L’Italia, notoriamente, è un paese di invisibili, e i diversi livelli di significato della parola «invisibile» ci stanno tutti. Quelli per scelta, come gli evasori totali e i latitanti, quelli che una scelta nella loro vita vorrebbero farla, in nome della dignità. Il Covid 19 ha, almeno parzialmente, scoperchiato un altro punto dolente nell’invisibilità sociale. Ci voleva il lockdown per far fermare quelle macchine complesse e fatte tutte di persone e professionalità interconnesse perché si tornasse a parlare di loro. Gli invisibili della cultura. In tempi «normali» uno va a teatro, per seguire uno spettacolo o un concerto, e ben di rado pensa che quando scende il buio in sala e ci si prepara a gustarsi un’emozione sono già state al lavoro per l’occasione decine di persone, altre stanno lavorando in silenzio e nel buio, molte altre ancora dovranno intervenire perché lo spettacolo vada avanti, il giorno dopo.

QUEL COMPLESSO mondo che non appare mai ha cercato di darsi una voce nei tempi del blocco. Ha gridato nelle piazze, con la mascherina indosso, trovando ben poca eco. Perché è stato escluso a priori da qualsiasi forma di sostegno economico, aggiungendo a quella che molto spesso è precarietà del lavoro, da acchiappare quando c’è, praticamente a ogni condizione, un preoccupante vuoto di proposte da parte del mondo della politica su un futuro che appare quantomeno nebuloso. Loro sono le «maestranze», e per una volta è bello che nella parola sia compreso quel senso letterale di «maestria» che fa sì che teatro e musica esistano. Maestranze è il titolo scelto dal regista e compositore Andrea Liberovici e dall’attrice Federica Fracassi per un programma appena inaugurato su Radiotre Suite, ogni sera in onda a partire dalle 20.15, e fino all’8 luglio prossimo. In ogni puntata Liberovici e Fracasso intervistano un «invisibile» della macchina dello spettacolo azzoppata dal Covid.
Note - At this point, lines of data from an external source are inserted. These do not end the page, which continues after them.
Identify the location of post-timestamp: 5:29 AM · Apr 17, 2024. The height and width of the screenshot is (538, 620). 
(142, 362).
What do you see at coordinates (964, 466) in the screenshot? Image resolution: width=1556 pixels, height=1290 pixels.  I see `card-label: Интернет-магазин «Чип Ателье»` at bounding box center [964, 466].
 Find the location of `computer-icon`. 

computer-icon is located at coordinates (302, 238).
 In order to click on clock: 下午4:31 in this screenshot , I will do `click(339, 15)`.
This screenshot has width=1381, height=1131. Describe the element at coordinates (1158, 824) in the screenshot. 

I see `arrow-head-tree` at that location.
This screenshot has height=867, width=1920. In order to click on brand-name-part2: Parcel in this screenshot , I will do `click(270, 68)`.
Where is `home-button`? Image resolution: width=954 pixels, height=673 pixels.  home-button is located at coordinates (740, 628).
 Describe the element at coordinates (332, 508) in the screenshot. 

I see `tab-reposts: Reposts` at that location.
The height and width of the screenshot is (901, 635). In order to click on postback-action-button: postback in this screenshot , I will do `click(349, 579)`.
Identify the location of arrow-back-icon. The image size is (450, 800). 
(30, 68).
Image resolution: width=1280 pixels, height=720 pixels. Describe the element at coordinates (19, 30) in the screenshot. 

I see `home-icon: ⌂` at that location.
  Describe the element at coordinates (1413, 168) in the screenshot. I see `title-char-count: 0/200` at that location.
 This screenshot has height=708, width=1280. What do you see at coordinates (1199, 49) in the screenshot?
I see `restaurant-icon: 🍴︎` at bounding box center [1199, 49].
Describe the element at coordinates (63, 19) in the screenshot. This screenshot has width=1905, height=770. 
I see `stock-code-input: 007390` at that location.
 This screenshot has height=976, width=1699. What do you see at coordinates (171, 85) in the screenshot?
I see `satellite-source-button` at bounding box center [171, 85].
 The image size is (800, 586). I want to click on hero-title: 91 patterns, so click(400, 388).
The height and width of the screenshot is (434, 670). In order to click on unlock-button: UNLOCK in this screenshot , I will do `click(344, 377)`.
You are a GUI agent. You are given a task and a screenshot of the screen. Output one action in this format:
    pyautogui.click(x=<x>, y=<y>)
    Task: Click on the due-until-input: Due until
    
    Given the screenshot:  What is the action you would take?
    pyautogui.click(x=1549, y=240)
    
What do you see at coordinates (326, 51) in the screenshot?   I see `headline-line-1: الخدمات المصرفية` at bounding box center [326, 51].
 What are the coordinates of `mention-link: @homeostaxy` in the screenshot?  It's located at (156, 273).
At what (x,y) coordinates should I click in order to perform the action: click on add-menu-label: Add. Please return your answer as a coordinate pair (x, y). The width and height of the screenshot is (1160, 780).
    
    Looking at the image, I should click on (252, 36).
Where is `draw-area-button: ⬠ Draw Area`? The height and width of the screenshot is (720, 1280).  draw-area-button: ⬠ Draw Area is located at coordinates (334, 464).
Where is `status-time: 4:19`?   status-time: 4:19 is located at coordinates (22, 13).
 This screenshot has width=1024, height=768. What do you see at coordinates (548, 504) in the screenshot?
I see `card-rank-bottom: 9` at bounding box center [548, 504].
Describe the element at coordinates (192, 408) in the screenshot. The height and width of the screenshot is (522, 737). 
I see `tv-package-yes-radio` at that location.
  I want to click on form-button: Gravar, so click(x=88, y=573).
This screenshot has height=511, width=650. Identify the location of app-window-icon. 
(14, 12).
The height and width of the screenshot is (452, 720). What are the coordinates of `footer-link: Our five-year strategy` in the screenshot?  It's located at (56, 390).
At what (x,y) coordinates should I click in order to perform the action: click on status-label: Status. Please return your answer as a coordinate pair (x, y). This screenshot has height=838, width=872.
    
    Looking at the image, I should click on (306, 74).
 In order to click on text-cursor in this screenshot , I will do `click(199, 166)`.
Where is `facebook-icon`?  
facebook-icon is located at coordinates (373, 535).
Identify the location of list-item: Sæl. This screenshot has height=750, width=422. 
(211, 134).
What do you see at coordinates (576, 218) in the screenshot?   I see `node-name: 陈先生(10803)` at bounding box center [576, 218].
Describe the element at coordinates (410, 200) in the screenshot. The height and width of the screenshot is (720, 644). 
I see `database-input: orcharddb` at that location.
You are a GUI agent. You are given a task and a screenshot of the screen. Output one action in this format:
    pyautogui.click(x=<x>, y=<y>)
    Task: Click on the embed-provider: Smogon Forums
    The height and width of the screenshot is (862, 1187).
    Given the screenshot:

Perché, spiega Liberovici: «Le maestranze, oltre alle loro fondamentali competenze tecnologiche e artigiane, al saper risolvere al volo problemi che il pubblico neppure sospetta esistano hanno, soprattutto, competenze umane: nel senso che “ogni teatro, senza retorica, è una grande famiglia in cui non esiste un capofamiglia, perché chi comanda è lo spettacolo, a cui tutti, ma proprio tutti concorrono.